Core Blockchain (Core DAO): The Destination for Bitcoin Yield & Bitcoin Staking
Core Blockchain (Core DAO): The Destination for Bitcoin Yield & Bitcoin Staking
How Core Keeps Bitcoin Staking Yields Sustainable
2 min read · April 2, 2025
How Core Keeps Bitcoin Staking Yields Sustainable

What Influences Bitcoin Staking Rates?

The Core blockchain has built-in mechanisms to sustain attractive long-term Bitcoin staking yields in line with targets set by the DAO in response to market dynamics. While short-term fluctuations are expected due to changes in supply, demand, and asset prices, the system is designed to maintain strong long-term incentives—especially for participants who show the deepest alignment with the network by staking CORE tokens.

Why Yields Change

Staking yields on Core respond to real-time supply and demand dynamics. Prices go up and down, staking levels shift, and more or fewer users qualify for higher reward tiers. Because of all this, short-term fluctuations in yield are normal. Nevertheless, the protocol has sufficient mechanisms to keep long-term incentives sustainably strong.

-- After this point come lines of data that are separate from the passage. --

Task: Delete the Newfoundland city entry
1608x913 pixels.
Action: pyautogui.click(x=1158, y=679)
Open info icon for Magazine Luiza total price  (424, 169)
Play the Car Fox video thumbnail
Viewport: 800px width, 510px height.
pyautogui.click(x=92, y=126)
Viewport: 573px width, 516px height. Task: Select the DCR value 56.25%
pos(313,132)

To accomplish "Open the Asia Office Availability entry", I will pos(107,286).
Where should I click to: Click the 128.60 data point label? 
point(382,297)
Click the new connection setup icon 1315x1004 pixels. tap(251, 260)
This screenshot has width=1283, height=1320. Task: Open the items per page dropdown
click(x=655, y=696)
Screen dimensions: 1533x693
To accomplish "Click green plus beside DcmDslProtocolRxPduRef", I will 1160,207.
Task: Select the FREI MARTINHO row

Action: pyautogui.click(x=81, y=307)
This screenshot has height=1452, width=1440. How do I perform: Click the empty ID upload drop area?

The Key Factors Behind Yield

Several variables influence Bitcoin staking rates on Core, including:

  • How much CORE is staked compared to Bitcoin

  • The current price of both CORE and Bitcoin

  • How many stakers qualify for the top reward tier (Satoshi Tier)

  • The resulting yield, which is shaped by all of the above

Perhaps the most important lever the protocol can adjust is the amount of CORE you need to stake to qualify for the Satoshi Tier.

How the Protocol Responds

When too many people qualify for the Satoshi Tier, the same pool of rewards gets split among more participants—lowering yield for everyone. To fix this, Core can raise the CORE staking requirement, making the tier more exclusive. That means fewer people qualify, and the remaining stakers earn a bigger share of the rewards.

Simple Examples

Here’s how it works in practice:

  • More stakers qualify for the Satoshi Tier.

  • Rewards are split among more people, reducing individual yield.

  • The protocol raises the CORE staking requirement.

  • Fewer stakers qualify, and rewards are split among a smaller group.

  • Yield increases for the most aligned participants.

And here’s how it works when too few stakers qualify:

  • Only a small number of stakers meet the Satoshi Tier requirement.

  • Yields are attractive, but very inaccessible due to high tier requirements.

  • The protocol lowers the CORE staking requirement for the Satoshi Tier.

  • More stakers now qualify, and rewards are spread more evenly.

  • Yield becomes more balanced and accessible to a broader group of aligned participants.

Built for Long-Term Sustainability

Because yields depend on many moving parts, they can change from day to day. But over time, Core’s built-in systems provide the tools it needs to keep staking yields attractive and sustainable—especially for those staking both a high proportion of CORE tokens relative to Bitcoin in support of the network.